The Cusumano Nero d'Avola is a palate pleaser with it's strength due to its relative simplicity. You will not be overwhelmed from any one characteristic; instead the simple and straightforward nature of the wine works wonderfully. The nose is fresh and jammy, the palate red fruit and leather with light texture, and the tail comes across with light and tannins. And the wine's relatively high acidity provides the bond to pizza - cutting through the cheese and tomato. Here's W. Blake Gray explaining why at WineFix.

Sarah Jarosz had a big last week when her fourth album, Undercurrent, was awarded the 2017 Grammy for Best Folk Album. (Jarosz was awarded a second Grammy for Best American Roots Performance as well.) I immediately downloaded the album and soon realized that, like the wine, the strength of this release is also in it's simplicity. Most of the song's are simply Jarosz and her guitar, showcasing her sweet vocals and picking skills. When the electric guitar appears, it is present, but not overwhelming. My favorite tracks are House Of Mercy with Jedd Hughes, Everything To Hide, and Still Life with I'm With Her band mates Aoife O'Donovan and Sara Watkins providing exceptional harmonies. All songs worthy of a Grammy. Cheers.

Tuesday, December 6, 2016

A Week of Terlato Wines Traveling Through Napa, Sonoma, Sicily, & Tuscany


Last week I enjoyed four wines delivered to my door by Terlato Wines, the wine importer, producer and marketer who's global portfolio consists of more than 40 brands. These wines represented well known regions such as Napa, Sonoma's Russian River Valley, Tuscany, plus a second Italian region - Sicily. Here are my notes. Cheers


Markham Vineyards 2014 Napa Valley Merlot ($26) Solid wine and great value. Cherries and leather, structure, noticeable tannins.

Hanna Winery 2015 Russian River Valley Sauvignon Blanc ($20) Closer to New Zealand than California, with it's creamy lemongrass, minor tropical fruits, and refreshing acidity.

Cusumano Alta Mora Rosso 2014 ($24) The most fascinating wine of the foursome, from Sicily's Mt. Etna appellation and 100% Nerello Mascalese. The indigenous grapes are harvested from the slopes of an active volcano 4,000 feet in elevation.  Similar to Nebbiolo, the thick skin grape are known for string tannins and enhanced acidity. And this wine features these elements as it comes across extremely dry and minerally - a food pairing wine with dominate tannins and acids.

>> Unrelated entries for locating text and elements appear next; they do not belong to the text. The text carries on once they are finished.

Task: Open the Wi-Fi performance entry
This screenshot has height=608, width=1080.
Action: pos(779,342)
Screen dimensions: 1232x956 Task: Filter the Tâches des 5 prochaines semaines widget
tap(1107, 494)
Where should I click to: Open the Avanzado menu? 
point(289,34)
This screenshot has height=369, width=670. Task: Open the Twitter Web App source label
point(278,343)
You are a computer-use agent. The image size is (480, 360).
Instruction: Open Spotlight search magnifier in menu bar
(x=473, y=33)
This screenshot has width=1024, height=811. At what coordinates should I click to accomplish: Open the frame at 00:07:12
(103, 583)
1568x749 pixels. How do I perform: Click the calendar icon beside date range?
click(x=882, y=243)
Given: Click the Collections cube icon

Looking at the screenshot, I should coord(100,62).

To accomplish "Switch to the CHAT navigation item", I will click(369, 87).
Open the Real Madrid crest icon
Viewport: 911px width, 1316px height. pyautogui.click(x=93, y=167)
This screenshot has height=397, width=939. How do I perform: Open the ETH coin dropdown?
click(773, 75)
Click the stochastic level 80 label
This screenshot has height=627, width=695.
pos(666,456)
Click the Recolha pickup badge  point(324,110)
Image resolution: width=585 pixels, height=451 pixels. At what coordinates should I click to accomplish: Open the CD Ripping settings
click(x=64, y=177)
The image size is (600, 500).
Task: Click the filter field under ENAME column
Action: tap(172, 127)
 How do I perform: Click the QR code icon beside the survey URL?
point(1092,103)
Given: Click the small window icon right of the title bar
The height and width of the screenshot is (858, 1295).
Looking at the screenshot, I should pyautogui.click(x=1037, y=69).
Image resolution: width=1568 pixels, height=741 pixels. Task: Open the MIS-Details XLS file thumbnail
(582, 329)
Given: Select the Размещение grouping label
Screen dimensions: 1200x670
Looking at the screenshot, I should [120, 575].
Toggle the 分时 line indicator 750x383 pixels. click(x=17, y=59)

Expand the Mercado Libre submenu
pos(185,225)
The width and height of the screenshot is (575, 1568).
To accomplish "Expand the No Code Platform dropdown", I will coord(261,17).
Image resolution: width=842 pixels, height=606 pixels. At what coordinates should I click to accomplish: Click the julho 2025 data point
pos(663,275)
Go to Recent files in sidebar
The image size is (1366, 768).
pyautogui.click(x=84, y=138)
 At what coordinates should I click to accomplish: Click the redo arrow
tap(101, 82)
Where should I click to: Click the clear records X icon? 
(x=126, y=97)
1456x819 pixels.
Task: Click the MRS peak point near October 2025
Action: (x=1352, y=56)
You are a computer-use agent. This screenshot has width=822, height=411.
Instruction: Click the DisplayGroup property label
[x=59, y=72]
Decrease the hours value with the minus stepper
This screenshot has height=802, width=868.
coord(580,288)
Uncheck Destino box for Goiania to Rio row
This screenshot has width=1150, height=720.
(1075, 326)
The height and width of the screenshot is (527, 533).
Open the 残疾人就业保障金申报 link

Cecchi Classico Classico 2014 ($22) Another great value wine that we covered in more detail during 300 years of Chianti Classico with Cecchi Family Estate.  Sangiovese that starts with a refreshing fruit forward character.which transitions to a well rounded, structured, and lingering finish. Perhaps from the acids.  A complete bargain at this SRP.